"Rate differentials keep Treasury yields at bay,'' said William O'Donnell, head U.S. Treasury strategist at RBS Securities in Stamford, Connecticut.
"When you think about what's going on in Europe, it's nothing good, and as long as that's the case, it's going to keep people from aggressively selling an already cheap Treasury market,'' he said.
Analysts said traders also focused on disappointing hourly earnings growth in September. Friday's U.S. employment report, while showing employers added 248,000 jobs last month and the jobless rate fell to its lowest since July 2008, also showed average hourly earnings increased just 2.0 percent.
The weak detail suggested the Fed could keep short-term interest rates low in the near-term, a view that prevented traders from selling notes Monday.
"There is still slack in the system,'' said Gennadiy Goldberg, an interest rate strategist at TD Securities in New York. "This gives the Fed more room to err on the side of caution."

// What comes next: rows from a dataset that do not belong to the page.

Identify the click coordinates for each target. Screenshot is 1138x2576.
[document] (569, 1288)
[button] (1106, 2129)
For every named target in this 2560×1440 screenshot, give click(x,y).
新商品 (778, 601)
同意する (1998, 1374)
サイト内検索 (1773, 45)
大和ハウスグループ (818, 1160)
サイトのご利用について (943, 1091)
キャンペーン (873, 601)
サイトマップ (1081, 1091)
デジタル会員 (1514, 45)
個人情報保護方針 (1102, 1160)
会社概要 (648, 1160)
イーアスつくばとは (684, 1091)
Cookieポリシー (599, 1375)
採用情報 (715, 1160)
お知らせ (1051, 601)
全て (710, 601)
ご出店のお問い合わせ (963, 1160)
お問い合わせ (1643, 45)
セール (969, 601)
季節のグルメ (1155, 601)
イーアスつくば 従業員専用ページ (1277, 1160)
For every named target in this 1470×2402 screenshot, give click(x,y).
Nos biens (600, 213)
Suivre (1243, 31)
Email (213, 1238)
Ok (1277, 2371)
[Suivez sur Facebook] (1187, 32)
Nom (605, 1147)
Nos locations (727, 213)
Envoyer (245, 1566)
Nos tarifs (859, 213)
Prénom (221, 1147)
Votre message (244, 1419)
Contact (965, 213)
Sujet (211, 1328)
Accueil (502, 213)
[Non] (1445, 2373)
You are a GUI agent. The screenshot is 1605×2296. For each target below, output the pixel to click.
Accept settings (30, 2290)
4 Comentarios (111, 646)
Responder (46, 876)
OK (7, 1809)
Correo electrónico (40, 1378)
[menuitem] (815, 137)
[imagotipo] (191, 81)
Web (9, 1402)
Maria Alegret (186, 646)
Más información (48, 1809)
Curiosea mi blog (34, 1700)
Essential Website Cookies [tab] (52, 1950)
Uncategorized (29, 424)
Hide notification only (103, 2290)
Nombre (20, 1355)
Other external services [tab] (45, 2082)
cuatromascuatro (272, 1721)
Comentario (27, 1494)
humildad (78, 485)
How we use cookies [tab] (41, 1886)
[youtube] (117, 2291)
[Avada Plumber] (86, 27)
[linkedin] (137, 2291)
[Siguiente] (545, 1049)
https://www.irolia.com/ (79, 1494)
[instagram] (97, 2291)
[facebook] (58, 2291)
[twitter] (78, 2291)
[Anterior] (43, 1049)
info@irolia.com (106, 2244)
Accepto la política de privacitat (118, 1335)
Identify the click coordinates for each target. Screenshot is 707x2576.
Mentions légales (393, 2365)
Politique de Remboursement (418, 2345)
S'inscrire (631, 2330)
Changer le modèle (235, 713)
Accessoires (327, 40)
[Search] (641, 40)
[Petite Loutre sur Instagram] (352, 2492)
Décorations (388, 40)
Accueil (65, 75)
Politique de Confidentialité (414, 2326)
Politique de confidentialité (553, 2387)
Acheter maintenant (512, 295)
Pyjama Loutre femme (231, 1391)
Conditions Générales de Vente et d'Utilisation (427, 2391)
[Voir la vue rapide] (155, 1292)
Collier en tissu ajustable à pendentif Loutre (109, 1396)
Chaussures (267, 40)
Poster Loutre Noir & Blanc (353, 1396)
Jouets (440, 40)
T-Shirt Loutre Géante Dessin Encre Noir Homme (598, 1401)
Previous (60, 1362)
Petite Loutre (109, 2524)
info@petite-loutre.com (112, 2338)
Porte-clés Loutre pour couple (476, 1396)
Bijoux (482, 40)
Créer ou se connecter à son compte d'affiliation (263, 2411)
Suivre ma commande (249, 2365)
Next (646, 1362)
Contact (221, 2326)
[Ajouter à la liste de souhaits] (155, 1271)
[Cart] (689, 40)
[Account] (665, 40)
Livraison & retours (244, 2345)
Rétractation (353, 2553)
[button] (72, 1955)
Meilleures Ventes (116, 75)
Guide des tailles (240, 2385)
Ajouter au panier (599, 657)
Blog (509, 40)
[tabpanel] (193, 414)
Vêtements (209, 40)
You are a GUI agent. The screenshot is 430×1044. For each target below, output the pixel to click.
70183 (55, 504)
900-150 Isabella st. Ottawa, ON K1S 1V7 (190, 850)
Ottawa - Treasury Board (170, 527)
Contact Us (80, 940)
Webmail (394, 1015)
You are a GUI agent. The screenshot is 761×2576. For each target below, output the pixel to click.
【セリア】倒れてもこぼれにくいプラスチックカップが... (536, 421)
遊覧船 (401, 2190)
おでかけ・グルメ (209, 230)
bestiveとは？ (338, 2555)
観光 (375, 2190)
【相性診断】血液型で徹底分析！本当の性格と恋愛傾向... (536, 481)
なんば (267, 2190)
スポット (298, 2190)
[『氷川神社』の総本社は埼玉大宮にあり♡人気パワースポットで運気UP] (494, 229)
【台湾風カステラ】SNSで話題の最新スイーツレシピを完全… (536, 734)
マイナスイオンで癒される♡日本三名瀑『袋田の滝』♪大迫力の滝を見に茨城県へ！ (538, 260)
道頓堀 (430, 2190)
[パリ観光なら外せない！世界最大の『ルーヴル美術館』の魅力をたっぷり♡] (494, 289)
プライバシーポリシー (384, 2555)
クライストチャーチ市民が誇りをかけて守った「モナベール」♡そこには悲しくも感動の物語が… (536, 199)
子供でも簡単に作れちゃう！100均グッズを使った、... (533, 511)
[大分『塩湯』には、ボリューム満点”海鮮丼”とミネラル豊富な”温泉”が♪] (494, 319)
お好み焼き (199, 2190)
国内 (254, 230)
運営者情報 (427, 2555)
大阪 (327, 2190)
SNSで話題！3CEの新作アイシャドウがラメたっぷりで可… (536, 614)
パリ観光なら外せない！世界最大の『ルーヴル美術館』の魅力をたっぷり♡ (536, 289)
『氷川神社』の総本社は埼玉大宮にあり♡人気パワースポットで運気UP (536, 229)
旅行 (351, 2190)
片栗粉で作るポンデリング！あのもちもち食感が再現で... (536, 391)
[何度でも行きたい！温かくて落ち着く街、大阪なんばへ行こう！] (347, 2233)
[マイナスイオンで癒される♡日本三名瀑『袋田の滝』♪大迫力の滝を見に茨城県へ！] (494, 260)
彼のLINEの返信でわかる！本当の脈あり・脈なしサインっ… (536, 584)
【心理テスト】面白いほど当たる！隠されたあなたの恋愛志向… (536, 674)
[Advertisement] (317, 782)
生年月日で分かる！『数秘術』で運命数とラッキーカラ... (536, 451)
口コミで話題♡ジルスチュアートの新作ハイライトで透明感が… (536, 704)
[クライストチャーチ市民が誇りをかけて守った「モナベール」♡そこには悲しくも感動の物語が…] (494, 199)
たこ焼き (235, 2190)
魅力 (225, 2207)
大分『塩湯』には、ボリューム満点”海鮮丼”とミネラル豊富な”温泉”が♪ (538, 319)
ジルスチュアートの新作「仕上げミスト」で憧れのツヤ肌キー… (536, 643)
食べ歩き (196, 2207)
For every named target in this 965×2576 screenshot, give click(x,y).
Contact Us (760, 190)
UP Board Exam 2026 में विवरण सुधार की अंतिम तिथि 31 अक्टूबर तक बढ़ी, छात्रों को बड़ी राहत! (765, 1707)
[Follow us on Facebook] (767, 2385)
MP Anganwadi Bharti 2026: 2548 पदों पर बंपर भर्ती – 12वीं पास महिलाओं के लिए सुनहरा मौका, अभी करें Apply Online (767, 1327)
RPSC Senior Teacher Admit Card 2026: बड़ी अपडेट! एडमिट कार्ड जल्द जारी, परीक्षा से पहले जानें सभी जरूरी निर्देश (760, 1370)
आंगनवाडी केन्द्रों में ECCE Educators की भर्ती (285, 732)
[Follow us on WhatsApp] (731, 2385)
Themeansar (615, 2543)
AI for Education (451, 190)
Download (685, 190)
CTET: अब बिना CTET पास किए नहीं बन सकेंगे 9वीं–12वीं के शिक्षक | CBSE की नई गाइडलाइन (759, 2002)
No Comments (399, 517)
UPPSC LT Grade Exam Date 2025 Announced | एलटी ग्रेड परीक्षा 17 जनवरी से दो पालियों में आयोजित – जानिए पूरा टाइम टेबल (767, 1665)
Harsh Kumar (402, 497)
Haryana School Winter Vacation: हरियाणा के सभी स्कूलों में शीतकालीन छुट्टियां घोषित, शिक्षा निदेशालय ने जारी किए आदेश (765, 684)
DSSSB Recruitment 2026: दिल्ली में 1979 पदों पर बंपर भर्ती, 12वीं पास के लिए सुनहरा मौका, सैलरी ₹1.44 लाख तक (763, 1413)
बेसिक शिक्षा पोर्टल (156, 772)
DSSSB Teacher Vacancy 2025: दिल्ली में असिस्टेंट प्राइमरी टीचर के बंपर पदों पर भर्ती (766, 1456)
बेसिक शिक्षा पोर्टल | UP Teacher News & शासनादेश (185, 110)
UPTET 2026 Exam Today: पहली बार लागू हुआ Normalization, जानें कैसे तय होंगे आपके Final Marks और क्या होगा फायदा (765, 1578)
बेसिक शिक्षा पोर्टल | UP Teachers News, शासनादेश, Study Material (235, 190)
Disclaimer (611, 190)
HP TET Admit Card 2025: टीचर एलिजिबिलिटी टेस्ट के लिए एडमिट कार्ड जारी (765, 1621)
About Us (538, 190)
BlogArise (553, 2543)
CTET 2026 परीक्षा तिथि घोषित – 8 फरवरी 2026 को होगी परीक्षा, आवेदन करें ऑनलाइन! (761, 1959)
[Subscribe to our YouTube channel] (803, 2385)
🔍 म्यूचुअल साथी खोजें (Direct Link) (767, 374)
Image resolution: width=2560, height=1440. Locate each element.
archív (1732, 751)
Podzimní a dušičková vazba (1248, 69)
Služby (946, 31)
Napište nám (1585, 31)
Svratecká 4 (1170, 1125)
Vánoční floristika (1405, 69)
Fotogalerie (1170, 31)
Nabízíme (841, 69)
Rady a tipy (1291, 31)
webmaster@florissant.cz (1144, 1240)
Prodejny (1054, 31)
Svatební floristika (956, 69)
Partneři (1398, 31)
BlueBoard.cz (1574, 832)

The U.S. Treasury will sell $61 billion in new debt this week, comprising $27 billion in three-year notes on Tuesday, $21 billion in 10-year notes on Wednesday and $13 billion in 30-year bonds on Thursday.
Goldberg said the upcoming auction of 30-year debt may have pressured yields on 30-year bonds earlier in the session.
Traders tend to sell debt ahead of auctions in anticipation of buying it back at cheaper prices.
U.S. three-year Treasury notes were last up 4/32 in price to yield 0.99 percent, from 1.04 percent late Friday.
Benchmark 10-year U.S. Treasury notes were last up 3/32 in price to yield 2.42 percent, from 2.45 percent late Friday.
U.S. 30-year bonds were last down 2/32 to yield 3.13 percent, unchanged from late Friday.
On Wall Street, U.S. stocks traded sideways, with the benchmark S&P 500 stock index last down 0.03 percent.